The main changes applicable to entrepreneurs as of January 1, 2026 are:
- Companies that distribute quarterly dividends cannot grant loans to shareholders/associates or other related persons until the time of regularization of the differences made from the distribution of dividends compared to the results of the financial year;
- Companies where the net accounting asset registered on the basis of the annual financial statements is less than half of the value of the subscribed share capital, cannot return the loans taken from them to the shareholders/associates or other related persons. The net accounting asset (ANC) is calculated as the difference between the company's total assets and its total liabilities. It is the amount that the shareholders/associates would receive in the event of liquidation, after the capitalization of all assets and the payment of all debts to third parties
- If the regularization of dividends is not respected and dividends are distributed or loans are returned when the net accounting asset is below the limit provided by law or loans are granted to associates/shareholders/affiliated entities before the regularization of dividends, then the company that benefits from dividends or loans together with the shareholders/associates are jointly and severally liable within the limits of dividends and loans for any unpaid tax obligations registered at the level of the company that distributed dividends, returned loans or granted loans. Failure to comply with the prohibitions listed above is also sanctioned as a contravention with a fine from 10,000 lei to 20,000 lei, ANAF being the institution authorized to apply the sanction;
- It regulates the situation whereby there is an accounting loss recorded in previous years and only the distribution of dividends in the current period is intended.

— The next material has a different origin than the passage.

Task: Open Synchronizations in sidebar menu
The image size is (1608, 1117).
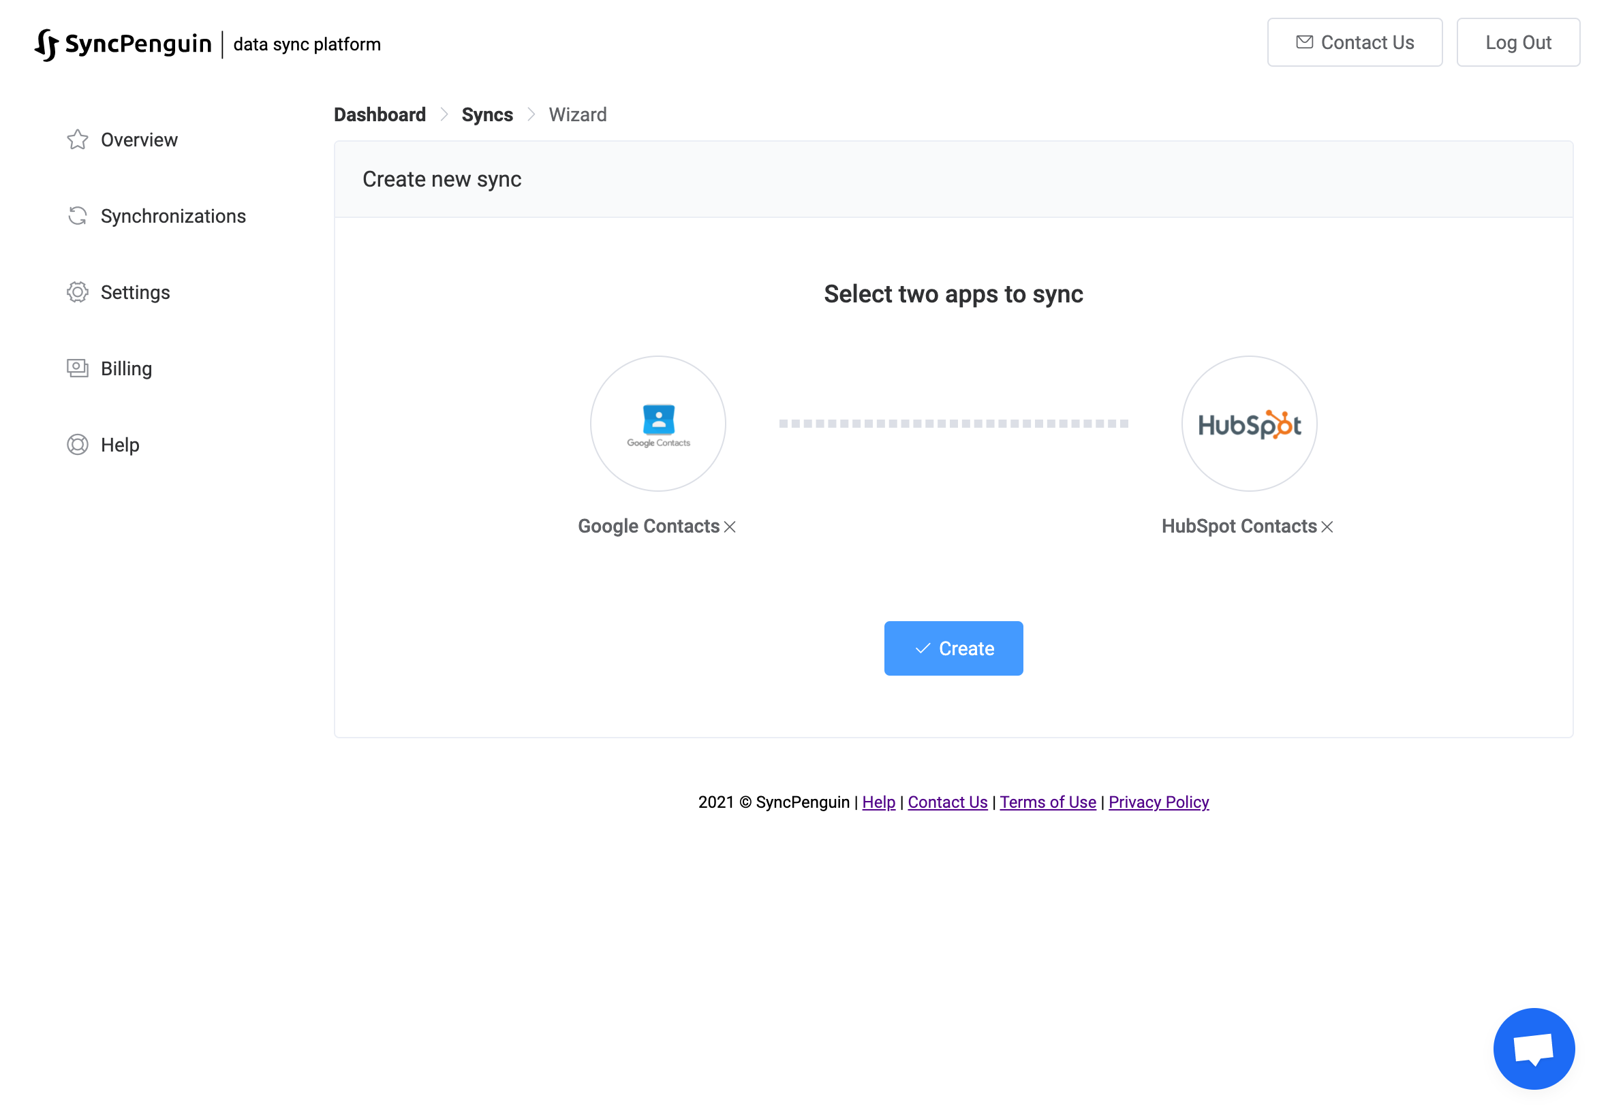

First, the accounting loss from the previous period will be covered, the legal reserve will be constituted if it was not previously constituted, and only afterwards can dividends be distributed;
- The companies that, based on the annual financial statements, register the net assets reduced to less than half of the value of the share capital, cannot distribute dividends until after the net assets have been restored to the minimum value provided by law. The same is done when the distribution of interim dividends is intended. Interim dividends cannot be granted until the net asset is reconstituted;
- Failure to comply with the company's obligation to reconstitute the net accounting asset to a value at least equal to half of the share capital is a misdemeanor and is punishable by a fine from 10,000 lei to 200,000 lei;
- In the situation where there are losses recorded on the basis of the annual financial statements, and the net accounting asset has been reduced to less than half of the share capital and, at the same time, the company has debts to shareholders in the form of loans or other financing received, it is required that within 2 years from the end of the financial year in which the existence of the losses was found to increase the share capital on account of these loans. Failure to comply with this obligation is punishable by a fine from 40,000 lei to 300,000 lei. The application of these sanctions will be made starting from the year 2027 by referring to the financial statements that start on January 1, 2025 or later.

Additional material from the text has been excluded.